Portugal’s Example: What Happened After It Decriminalized All Drugs, From Weed to Heroin
As diplomats gather at the United Nations in New York this week to consider the future of global drug policy, one Portuguese official, João Goulão, will likely command attention that far outstrips his country’s influence in practically any other area. That’s because 16 years ago, Portugal took a leap and decriminalized the possession of all drugs — everything from marijuana to heroin. By most measures, the move has paid off.
Today, Portuguese authorities don’t arrest anyone found holding what’s considered less than a 10-day supply of an illicit drug — a gram of heroin, ecstasy, or amphetamine, two grams of cocaine, or 25 grams of cannabis. Instead, drug offenders receive a citation and are ordered to appear before so- called “dissuasion panels” made up of legal, social, and psychological experts. Most cases are simply suspended. Individuals who repeatedly come before the panels may be prescribed treatment, ranging from motivational counseling to opiate substitution therapy.
“We had a lot of criticism at first,” recalled Goulão, a physician specializing in addiction treatment whose work led Portugal to reform its drug laws in 2000, and who is today its national drug coordinator. After decriminalizing, the first inquiries Portugal received from the International Narcotics Control Board — the quasi-judicial UN oversight body established by the UN drug convention system — were sharp and scolding.

Records:
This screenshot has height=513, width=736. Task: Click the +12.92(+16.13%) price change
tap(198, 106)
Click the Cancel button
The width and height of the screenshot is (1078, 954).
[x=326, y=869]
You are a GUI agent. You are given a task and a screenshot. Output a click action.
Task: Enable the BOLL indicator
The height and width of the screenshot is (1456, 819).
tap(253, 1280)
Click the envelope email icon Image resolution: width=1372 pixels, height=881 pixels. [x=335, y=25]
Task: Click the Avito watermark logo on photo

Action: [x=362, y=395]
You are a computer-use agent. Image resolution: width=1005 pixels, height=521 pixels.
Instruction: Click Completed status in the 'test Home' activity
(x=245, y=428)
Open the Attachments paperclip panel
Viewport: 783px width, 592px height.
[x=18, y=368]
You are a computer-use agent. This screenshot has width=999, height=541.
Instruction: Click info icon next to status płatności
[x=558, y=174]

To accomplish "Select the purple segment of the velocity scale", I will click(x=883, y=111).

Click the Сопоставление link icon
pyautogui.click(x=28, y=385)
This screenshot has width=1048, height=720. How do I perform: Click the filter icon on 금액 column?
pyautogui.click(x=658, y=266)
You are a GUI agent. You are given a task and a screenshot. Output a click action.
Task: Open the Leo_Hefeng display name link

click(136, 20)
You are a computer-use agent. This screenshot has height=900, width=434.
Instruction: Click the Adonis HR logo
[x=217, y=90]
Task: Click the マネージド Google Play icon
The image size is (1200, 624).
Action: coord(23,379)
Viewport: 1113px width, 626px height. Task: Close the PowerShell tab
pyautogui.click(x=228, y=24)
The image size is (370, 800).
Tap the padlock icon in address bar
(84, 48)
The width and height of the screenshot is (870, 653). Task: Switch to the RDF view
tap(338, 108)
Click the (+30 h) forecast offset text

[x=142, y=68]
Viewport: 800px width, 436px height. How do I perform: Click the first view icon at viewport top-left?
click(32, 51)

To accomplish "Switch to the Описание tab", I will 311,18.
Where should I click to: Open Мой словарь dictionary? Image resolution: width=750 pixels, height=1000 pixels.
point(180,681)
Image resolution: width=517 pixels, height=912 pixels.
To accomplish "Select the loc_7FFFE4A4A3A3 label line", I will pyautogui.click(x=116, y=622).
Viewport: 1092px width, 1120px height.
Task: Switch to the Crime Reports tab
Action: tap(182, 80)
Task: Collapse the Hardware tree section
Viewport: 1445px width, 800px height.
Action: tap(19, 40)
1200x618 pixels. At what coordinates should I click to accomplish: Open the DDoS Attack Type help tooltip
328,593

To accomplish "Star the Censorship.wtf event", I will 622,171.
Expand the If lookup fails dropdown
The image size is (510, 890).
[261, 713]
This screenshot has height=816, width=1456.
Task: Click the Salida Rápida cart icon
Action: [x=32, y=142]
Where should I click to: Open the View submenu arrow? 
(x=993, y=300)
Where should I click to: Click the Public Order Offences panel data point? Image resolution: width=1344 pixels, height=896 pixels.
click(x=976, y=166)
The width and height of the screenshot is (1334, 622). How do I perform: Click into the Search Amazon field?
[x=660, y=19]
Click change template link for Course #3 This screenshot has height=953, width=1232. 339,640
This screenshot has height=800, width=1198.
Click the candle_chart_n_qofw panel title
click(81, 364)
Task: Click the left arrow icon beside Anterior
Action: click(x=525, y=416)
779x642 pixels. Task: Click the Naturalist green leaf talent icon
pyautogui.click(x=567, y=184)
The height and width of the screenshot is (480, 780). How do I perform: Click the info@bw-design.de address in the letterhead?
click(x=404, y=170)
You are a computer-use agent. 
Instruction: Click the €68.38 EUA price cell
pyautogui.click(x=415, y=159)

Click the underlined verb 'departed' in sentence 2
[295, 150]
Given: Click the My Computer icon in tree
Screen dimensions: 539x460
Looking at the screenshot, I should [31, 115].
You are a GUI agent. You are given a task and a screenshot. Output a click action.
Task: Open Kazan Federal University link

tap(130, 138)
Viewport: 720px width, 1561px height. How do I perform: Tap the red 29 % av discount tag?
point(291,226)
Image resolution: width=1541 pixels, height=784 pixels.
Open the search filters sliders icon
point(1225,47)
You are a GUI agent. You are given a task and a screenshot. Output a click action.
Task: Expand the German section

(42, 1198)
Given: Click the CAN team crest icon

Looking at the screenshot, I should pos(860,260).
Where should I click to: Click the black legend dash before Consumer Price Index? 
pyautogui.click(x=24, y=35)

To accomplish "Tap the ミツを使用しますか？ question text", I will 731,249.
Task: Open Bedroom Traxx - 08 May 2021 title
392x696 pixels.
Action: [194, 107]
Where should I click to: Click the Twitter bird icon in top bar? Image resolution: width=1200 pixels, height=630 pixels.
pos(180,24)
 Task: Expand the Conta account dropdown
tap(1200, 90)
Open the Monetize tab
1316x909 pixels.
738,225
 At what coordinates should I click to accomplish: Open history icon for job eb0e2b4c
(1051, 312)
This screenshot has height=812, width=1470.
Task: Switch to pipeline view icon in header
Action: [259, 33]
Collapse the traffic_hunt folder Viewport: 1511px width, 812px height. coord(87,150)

Activity: Translate this sentence from the text on Portugal's drug decriminalization into Spanish: "Individuals who repeatedly come before the panels may be prescribed treatment, ranging from motivational counseling to opiate substitution therapy."

Completed exercise: A las personas que comparecen repetidamente ante los paneles se les puede prescribir tratamiento, que va desde el asesoramiento motivacional hasta la terapia de sustitución de opiáceos.